··· Input data

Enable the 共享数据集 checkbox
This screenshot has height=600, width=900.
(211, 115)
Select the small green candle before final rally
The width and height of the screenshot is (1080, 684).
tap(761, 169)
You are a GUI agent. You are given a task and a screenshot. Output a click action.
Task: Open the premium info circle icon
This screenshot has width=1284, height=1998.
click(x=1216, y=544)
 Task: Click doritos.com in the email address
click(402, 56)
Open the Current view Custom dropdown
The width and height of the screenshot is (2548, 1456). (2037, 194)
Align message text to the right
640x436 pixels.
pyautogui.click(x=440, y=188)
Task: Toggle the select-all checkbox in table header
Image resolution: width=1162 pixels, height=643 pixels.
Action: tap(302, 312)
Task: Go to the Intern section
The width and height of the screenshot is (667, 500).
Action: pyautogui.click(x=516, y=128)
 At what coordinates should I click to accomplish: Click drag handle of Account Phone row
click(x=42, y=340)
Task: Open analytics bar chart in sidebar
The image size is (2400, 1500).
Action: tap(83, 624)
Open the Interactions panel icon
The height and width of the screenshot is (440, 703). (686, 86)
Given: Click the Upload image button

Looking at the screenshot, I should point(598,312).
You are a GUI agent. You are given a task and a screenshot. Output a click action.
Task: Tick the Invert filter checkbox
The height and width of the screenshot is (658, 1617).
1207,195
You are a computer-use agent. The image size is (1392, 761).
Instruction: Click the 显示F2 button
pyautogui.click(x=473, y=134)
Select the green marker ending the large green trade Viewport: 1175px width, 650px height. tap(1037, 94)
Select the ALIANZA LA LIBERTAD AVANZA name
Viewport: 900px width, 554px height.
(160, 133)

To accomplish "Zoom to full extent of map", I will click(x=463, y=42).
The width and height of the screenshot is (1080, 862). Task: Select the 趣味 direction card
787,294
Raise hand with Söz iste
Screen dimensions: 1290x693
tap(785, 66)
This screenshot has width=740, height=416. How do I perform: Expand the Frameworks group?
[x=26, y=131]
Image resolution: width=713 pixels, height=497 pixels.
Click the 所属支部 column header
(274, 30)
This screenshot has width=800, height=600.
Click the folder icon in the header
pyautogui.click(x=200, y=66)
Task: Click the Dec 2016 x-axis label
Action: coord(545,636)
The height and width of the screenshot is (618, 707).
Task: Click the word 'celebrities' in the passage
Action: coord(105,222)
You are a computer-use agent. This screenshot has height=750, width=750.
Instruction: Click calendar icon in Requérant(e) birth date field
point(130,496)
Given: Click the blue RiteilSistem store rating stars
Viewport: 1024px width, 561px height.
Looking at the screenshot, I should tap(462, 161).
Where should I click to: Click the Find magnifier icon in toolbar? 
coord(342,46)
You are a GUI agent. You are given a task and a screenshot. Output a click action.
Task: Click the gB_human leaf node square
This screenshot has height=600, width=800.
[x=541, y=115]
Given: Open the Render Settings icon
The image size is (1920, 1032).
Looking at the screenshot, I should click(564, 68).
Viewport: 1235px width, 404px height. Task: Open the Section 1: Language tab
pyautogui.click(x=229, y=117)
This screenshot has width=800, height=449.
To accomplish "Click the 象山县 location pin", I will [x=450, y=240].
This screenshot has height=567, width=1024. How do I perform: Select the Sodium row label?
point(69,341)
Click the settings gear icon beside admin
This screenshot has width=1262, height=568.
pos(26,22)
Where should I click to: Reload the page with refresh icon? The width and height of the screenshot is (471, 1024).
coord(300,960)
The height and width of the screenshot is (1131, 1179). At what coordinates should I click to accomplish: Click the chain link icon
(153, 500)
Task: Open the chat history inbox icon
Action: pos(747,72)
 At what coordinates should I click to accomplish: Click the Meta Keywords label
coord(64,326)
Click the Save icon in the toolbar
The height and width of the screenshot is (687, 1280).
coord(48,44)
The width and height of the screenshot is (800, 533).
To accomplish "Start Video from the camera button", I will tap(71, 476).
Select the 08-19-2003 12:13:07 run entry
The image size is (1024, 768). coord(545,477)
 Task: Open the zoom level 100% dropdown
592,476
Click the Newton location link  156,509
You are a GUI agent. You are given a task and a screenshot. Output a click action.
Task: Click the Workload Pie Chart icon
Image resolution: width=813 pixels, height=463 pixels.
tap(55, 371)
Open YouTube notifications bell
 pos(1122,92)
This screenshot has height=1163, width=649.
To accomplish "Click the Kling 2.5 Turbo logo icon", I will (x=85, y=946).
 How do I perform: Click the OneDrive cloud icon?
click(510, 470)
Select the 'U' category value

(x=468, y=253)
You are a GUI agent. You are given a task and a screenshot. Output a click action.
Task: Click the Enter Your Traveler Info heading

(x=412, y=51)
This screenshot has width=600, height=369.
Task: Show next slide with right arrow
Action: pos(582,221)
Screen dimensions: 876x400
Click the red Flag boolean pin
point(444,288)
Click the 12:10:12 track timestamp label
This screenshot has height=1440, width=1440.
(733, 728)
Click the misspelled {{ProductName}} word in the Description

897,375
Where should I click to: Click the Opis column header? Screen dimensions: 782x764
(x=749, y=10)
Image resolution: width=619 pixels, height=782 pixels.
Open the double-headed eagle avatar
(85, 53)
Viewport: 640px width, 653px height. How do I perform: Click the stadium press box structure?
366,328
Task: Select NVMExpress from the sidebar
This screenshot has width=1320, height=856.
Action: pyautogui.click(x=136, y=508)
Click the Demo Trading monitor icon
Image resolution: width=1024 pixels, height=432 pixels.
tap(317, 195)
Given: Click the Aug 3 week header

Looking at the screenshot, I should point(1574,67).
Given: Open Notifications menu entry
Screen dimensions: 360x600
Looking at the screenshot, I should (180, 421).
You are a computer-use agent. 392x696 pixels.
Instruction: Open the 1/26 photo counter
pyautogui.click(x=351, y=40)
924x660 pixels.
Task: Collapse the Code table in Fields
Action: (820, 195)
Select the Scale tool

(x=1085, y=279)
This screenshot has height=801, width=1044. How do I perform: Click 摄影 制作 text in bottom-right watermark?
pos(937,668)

······

#### What you have to do
The answer must consist of each line from the entries that contains the string "sidebar".

#### Exercise output
Task: Open analytics bar chart in sidebar
Task: Select NVMExpress from the sidebar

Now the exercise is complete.